**EXCERPT TO READ:**
Split Summary

Five nights: Wednesday, May 23 to Monday, May 28

For some reason, my internal idea of Split was that of a small, ocean-side town. In reality, it’s the largest city on the Dalmatian coast and the second largest city in Croatia, after Zagreb. That said, we still treated it as a place to hang out and relax for five nights, which is pretty much what we did.

Our apartment was near the old-town area of Diocletian’s Palace. This is a pretty amazing UNESCO World Heritage site, the fairly intact remains of a Roman palace being used as a part of the living city. It is also located next to the Riva, a café-lined promenade that hugs the waterfront. The Riva was a great location for carrying out our lounging plans. Plus, we were there over the weekend and caught a few acts of live music, though they skewed towards 80’s covers (Scorpions, Billy Idol, The Cure).


For getting out and about, we spent one afternoon hiking west up Marjan hill. It was a pretty scenic track through a Mediterranean pine forest (with cacti), plus there were the occasional hermitages built into the sheer rock walls. The loop back to town runs along the coast and takes you by the villa of Croatian sculptor Ivan Meštrović. The gallery was very interesting, plus he also has an impressive sculpture outside the Split city walls of bishop Gregory of Nin.

**MATERIAL PROVIDED:**
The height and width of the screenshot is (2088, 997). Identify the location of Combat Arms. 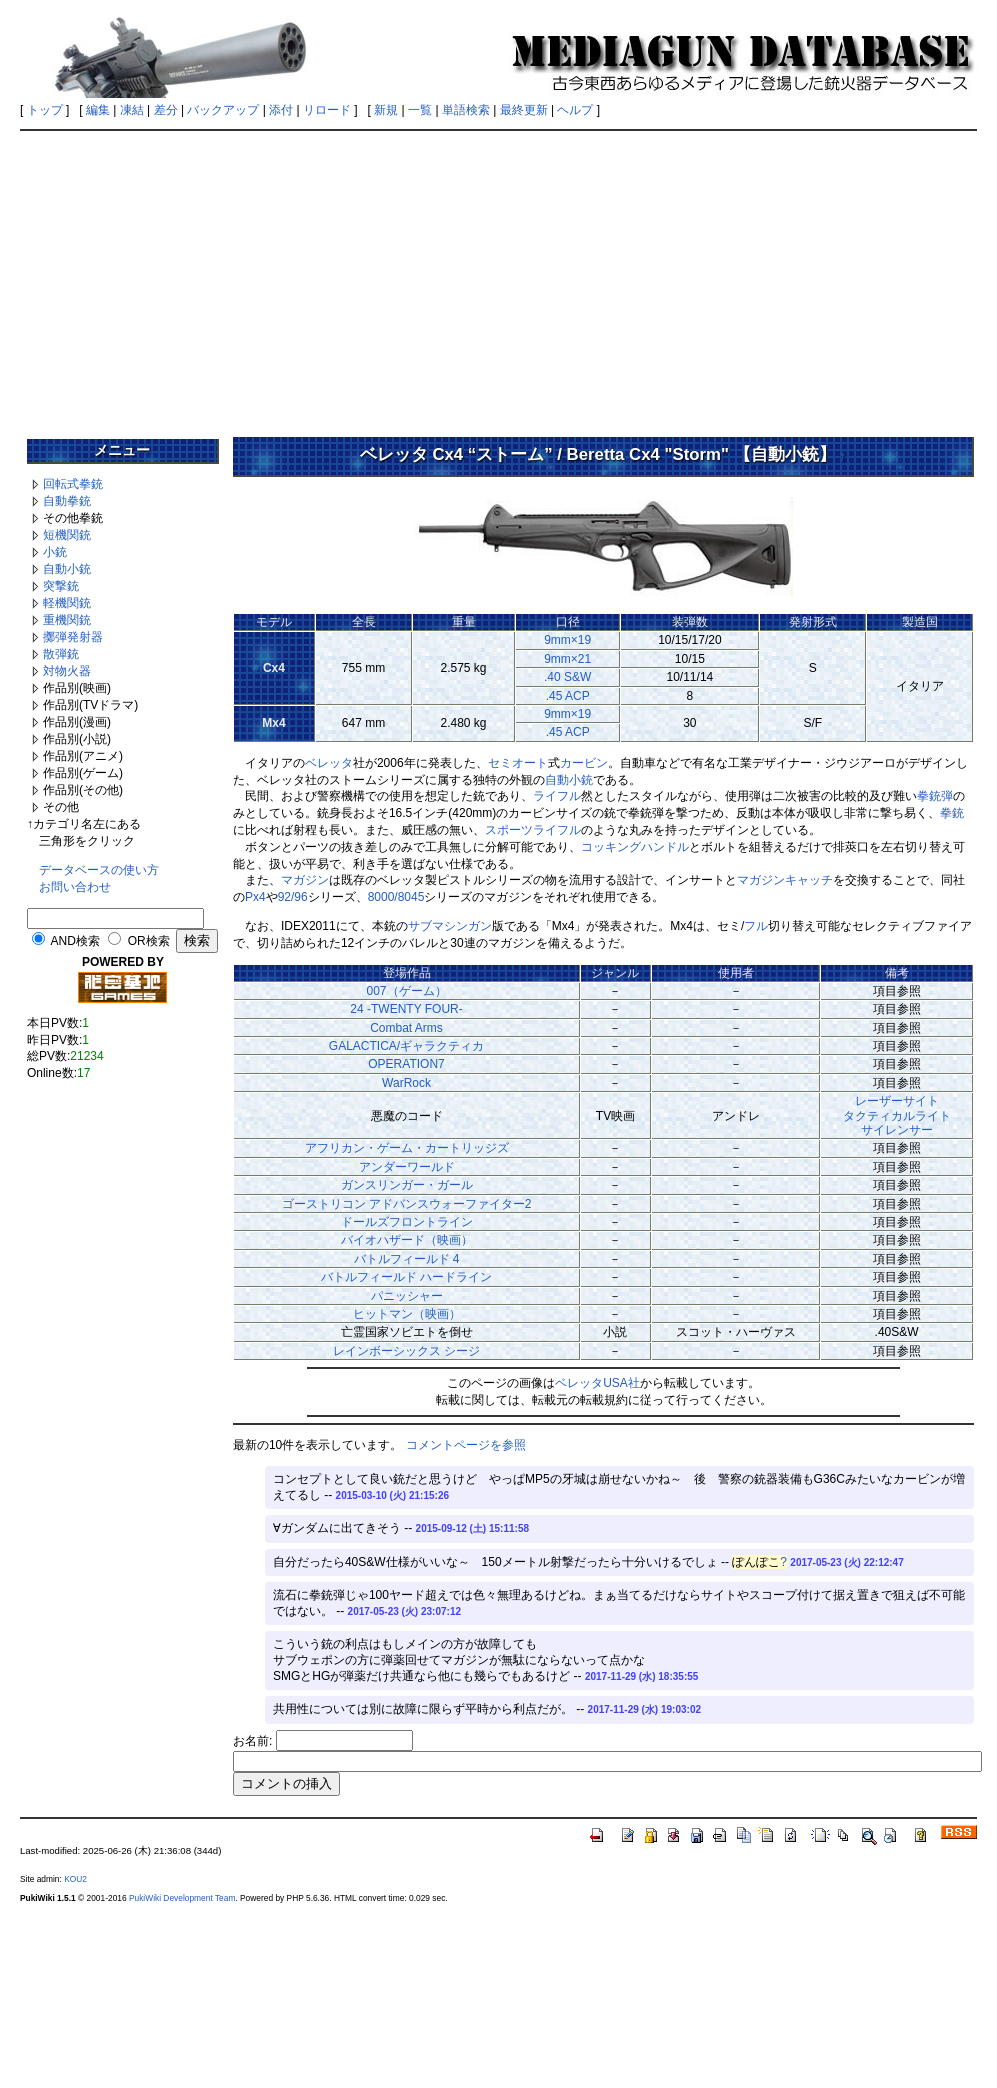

**WRITTEN PROBLEM:**
Copy from the Split travel summary the passage starting with "For some reason, my" and going on through "what we did.".

**TASK RESPONSE:**
For some reason, my internal idea of Split was that of a small, ocean-side town. In reality, it’s the largest city on the Dalmatian coast and the second largest city in Croatia, after Zagreb. That said, we still treated it as a place to hang out and relax for five nights, which is pretty much what we did.